Introduction
This post describes the architecture we've built for serving large language model (LLM) inferences using a combination of:
- Nomad as the orchestrator
- Triton Inference Server with vLLM backend
- Envoy as the ingress/load balancer
- Consul for service discovery
- Prometheus + Nomad Autoscaler for observability and horizontal scaling
The goal was to design a serving stack that is modular, transparent, and responsive to traffic patterns — while remaining operationally simple.
High-level diagram of the architecture
Architecture overview
Triton + vLLM backend via Nomad
Each model is deployed as a Nomad job running a containerized Triton Inference Server with vLLM backend. These jobs are registered in HashiCorp Consul, which we use for basic service discovery (we don't use Consul Connect or mesh features).
Envoy proxy + xDS Control Plane
All incoming inference requests go through Envoy, which serves as our load balancer.
Envoy is configured to:
- Load balance across Triton replicas using the Maglev algorithm.
- Forward requests via gRPC to Triton Inference Servers using Triton's native gRPC streaming interface.
Rather than hardcoding backend endpoints, Envoy retrieves them dynamically using the xDS API. We run a separate Envoy control plane (as a Nomad job), which:
- Pulls service data from Consul, where each Triton replica is registered.
- Generates a new xDS configuration snapshot.
- Serves that config to Envoy over xDS (Endpoint/Cluster/Listener Discovery Service).
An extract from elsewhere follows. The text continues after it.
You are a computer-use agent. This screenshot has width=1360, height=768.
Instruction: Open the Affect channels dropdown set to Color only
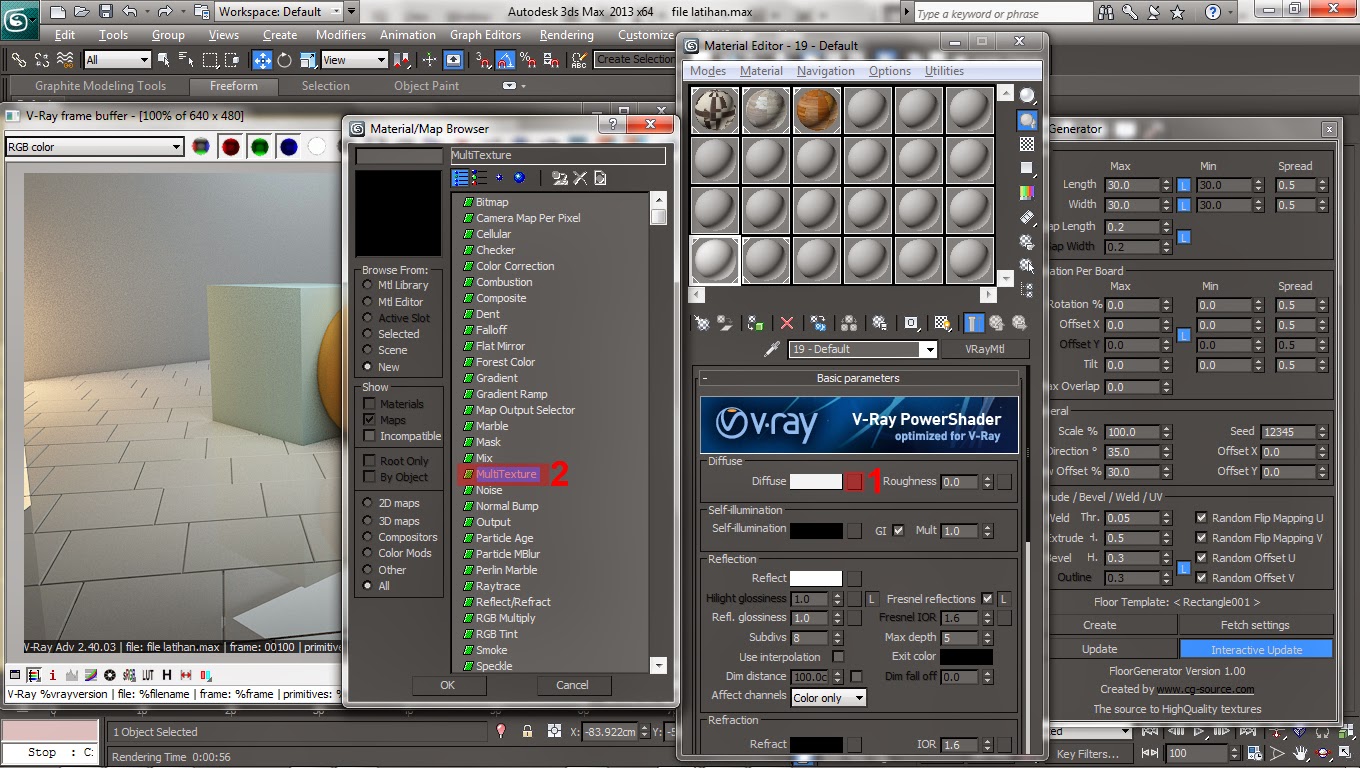click(828, 697)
This setup allows Envoy to stay up-to-date with available replicas and react to model deployments, restarts, or scale events — without requiring any restarts or manual updates.
Observability and Autoscaling
Prometheus scrapes the metrics from both:
- Envoy: request counts, error rates, latencies etc.
- Triton: inference performance.
To manage autoscaling, we've deployed a Nomad Autoscaler agent as a separate job. This agent continuously observes selected metrics—such as queued requests and system load—and uses Nomad's API to issue scaling instructions. Based on this data, it dynamically adjusts the number of replicas for each model job. This setup enables our services to scale horizontally in response to real-time demand, ensuring performance and resource efficiency.
Benchmarking
To evaluate our architecture, we ran end-to-end load tests comparing two setups for serving the 7b Multimodal model:
- Nomad + Envoy + Triton (vLLM backend)
- KubeAI + vLLM on Kubernetes
We tested various levels of concurrency and request volume to observe differences in response time, latency, and system stability.
Concurrency | Total requests | Mean response time (KubeAI) | Mean response time (Nomad) | P95 Latency (Nomad) | Notes |
---|---|---|---|---|---|
1 | 100 | 4.10s | 4.23s | 5.68s | Similar under light load |
5 | 100 | 4.12s | 3.50s | 4.37s | 15% faster on Nomad |
10 | 100 | 5.12s | 3.58s | 4.41s | 30% faster on Nomad |
25 | 500 | 4.77s | 3.63s | 4.52s | Nomad faster and stable |
50 | 500 | 5.05s | 4.56s | 6.95s | KubeAI latency starts to climb |
100 | 1000 | unstable | 5.30s | 6.94s | Nomad remained responsive |
Summary
This architecture provides a robust, scalable, and observable solution for serving LLM inferences. By combining Nomad for orchestration, Triton with vLLM for serving, Envoy for load balancing, Consul for service discovery, and Prometheus with Nomad Autoscaler for observability and scaling, we achieve a flexible and efficient system that adapts to changing traffic patterns and operational needs.